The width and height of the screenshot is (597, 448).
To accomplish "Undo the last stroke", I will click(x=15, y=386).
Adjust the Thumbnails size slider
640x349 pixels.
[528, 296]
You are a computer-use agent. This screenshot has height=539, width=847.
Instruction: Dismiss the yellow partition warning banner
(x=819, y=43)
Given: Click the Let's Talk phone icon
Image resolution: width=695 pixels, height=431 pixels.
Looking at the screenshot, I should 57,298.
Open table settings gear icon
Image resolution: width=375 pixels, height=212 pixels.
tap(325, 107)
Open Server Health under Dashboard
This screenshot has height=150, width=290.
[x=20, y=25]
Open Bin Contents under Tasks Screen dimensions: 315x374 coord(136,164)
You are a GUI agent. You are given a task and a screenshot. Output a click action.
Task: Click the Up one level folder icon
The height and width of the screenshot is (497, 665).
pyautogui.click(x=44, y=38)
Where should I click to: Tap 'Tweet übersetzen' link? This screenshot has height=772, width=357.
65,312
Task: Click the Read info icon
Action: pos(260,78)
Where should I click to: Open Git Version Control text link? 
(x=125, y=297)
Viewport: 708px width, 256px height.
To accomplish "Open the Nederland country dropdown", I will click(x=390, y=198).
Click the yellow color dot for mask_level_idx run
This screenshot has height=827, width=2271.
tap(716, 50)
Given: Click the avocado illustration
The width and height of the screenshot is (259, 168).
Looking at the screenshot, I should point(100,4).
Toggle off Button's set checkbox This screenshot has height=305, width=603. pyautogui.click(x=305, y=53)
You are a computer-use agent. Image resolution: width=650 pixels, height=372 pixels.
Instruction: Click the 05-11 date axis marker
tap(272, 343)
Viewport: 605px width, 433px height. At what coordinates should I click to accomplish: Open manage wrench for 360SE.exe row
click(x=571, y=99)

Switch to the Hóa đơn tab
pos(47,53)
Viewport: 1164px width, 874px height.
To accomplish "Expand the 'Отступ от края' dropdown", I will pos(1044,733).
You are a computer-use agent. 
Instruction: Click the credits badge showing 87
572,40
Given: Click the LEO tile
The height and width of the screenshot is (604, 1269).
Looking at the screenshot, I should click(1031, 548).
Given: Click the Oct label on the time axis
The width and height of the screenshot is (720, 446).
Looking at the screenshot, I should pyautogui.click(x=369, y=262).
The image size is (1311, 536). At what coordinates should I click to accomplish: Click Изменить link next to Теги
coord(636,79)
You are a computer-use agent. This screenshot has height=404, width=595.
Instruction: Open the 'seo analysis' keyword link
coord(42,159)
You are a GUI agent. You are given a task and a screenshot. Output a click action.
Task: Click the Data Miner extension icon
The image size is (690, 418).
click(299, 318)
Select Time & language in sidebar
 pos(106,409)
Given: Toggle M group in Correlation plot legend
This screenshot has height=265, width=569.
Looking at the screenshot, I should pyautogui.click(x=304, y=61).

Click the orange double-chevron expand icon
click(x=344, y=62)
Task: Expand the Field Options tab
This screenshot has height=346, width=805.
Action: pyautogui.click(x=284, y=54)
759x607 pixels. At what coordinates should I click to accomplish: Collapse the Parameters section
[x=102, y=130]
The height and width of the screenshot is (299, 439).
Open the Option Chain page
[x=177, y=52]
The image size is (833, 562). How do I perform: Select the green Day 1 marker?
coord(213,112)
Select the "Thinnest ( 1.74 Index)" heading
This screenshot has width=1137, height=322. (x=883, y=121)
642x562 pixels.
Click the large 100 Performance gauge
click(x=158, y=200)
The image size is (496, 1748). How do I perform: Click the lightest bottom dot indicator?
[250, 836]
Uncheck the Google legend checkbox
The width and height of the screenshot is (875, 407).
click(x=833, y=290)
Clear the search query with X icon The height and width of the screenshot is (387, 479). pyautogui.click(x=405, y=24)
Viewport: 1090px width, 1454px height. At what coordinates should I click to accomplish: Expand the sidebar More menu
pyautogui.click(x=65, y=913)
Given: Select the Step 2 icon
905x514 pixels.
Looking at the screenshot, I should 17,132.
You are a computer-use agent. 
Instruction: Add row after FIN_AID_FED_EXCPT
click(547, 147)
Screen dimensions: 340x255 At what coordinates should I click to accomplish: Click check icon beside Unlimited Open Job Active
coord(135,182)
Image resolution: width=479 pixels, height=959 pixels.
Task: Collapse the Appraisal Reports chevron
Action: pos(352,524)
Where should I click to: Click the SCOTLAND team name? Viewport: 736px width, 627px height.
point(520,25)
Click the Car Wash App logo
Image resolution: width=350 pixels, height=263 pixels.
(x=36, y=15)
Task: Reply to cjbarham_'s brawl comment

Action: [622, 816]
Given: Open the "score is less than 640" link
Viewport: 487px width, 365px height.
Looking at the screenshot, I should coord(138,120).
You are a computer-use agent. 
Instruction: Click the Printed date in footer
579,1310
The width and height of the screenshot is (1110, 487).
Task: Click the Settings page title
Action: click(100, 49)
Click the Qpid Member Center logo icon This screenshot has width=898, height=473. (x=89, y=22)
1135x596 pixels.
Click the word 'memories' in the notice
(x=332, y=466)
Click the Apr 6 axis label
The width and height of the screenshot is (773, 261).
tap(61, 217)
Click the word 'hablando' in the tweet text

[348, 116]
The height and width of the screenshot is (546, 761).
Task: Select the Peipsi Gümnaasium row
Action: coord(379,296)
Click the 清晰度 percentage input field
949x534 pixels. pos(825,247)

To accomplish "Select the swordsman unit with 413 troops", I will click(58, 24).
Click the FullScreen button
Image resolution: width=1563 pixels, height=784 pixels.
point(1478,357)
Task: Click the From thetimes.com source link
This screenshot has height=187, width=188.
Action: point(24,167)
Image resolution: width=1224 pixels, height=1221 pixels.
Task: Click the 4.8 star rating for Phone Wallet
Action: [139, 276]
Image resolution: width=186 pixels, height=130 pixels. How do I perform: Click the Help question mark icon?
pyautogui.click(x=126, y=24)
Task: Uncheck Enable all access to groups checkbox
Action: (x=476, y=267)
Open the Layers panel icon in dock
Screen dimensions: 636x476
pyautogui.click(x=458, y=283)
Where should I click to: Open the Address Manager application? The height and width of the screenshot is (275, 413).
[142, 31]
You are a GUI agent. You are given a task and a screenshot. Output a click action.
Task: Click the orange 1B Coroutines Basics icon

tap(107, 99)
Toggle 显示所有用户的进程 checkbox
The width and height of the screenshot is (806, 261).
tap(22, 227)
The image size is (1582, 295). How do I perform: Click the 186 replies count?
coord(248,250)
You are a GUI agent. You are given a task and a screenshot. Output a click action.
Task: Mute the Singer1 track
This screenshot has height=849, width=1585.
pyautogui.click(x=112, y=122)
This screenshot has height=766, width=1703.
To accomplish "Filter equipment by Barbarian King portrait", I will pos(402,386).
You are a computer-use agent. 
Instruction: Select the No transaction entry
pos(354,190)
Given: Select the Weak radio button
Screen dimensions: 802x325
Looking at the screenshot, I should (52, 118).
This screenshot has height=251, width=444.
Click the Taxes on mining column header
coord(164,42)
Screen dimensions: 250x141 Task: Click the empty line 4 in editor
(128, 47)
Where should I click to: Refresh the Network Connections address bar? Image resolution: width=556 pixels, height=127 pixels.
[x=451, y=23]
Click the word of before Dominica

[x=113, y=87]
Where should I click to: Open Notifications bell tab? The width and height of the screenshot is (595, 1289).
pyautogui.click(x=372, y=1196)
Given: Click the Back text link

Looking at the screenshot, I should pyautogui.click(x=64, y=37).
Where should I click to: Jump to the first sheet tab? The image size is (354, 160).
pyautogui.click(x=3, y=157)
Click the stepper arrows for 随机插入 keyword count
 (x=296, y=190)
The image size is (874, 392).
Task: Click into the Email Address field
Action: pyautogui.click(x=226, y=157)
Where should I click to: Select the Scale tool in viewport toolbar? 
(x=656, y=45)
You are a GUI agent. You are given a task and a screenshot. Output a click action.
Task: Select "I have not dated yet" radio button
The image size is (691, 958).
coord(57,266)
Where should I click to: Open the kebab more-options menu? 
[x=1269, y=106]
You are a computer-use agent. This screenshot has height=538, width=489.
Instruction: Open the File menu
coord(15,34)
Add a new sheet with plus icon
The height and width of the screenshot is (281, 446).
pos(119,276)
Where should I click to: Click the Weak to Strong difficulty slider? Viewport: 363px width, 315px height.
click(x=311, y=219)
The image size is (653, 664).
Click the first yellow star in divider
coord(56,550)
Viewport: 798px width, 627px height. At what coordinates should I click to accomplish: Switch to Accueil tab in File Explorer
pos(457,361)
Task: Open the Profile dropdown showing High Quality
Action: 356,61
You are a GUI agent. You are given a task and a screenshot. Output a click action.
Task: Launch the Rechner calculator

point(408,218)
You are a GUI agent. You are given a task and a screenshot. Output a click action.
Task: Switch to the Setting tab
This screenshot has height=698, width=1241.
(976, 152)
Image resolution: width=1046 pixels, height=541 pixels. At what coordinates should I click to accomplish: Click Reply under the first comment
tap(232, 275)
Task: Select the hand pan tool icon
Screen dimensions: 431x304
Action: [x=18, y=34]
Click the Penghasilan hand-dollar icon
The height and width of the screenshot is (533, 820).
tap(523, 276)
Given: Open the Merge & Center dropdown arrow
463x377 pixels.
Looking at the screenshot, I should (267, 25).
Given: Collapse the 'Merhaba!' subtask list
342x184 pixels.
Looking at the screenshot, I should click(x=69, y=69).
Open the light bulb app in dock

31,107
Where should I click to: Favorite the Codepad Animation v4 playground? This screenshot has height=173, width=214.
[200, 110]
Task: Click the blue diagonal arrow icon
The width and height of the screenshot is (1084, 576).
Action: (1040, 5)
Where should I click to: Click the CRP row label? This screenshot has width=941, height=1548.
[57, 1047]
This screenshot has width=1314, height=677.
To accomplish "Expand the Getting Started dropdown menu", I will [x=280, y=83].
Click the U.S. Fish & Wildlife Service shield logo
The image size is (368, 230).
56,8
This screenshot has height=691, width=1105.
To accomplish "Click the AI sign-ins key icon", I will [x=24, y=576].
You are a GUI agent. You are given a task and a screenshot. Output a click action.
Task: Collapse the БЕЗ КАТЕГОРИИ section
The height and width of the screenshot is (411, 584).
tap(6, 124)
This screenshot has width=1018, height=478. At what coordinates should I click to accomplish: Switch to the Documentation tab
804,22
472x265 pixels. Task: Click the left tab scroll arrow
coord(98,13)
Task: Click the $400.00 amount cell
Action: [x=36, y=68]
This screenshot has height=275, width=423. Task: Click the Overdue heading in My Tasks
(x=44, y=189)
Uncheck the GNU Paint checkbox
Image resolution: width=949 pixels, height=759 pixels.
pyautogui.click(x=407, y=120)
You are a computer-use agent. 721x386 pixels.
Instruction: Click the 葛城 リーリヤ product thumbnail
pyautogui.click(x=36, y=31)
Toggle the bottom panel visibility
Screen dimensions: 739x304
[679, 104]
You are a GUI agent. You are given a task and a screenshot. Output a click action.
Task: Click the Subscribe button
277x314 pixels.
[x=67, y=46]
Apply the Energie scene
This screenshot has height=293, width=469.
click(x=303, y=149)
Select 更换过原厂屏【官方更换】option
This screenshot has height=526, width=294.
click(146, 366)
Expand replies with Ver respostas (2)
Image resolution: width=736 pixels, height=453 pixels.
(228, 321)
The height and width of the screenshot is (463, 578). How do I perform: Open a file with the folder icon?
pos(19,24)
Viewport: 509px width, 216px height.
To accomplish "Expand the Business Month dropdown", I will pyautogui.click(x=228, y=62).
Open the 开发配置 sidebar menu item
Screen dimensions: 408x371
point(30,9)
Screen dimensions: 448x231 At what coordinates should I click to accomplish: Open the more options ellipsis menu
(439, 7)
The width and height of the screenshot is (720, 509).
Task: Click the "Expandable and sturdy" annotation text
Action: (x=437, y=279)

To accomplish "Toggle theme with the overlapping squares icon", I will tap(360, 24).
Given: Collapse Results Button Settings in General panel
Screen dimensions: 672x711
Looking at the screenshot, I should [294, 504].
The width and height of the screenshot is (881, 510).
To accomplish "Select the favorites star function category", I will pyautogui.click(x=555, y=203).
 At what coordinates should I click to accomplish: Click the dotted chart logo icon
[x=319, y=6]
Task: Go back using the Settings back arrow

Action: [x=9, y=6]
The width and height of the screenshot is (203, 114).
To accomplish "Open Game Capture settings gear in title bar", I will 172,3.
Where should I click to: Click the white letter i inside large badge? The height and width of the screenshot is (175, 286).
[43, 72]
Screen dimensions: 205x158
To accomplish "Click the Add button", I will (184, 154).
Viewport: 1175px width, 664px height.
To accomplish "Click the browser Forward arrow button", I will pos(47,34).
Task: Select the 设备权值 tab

***

▸ WORK INSTRUCTIONS
From the material above, retype precisely the lines between the line holding "Given: Click the Let's Talk phone icon" and the line holding "Task: Click the Up one level folder icon", inclusive, and nothing beyond them.

▸ ANSWER FOR THE TASK
Given: Click the Let's Talk phone icon
Image resolution: width=695 pixels, height=431 pixels.
Looking at the screenshot, I should 57,298.
Open table settings gear icon
Image resolution: width=375 pixels, height=212 pixels.
tap(325, 107)
Open Server Health under Dashboard
This screenshot has height=150, width=290.
[x=20, y=25]
Open Bin Contents under Tasks Screen dimensions: 315x374 coord(136,164)
You are a GUI agent. You are given a task and a screenshot. Output a click action.
Task: Click the Up one level folder icon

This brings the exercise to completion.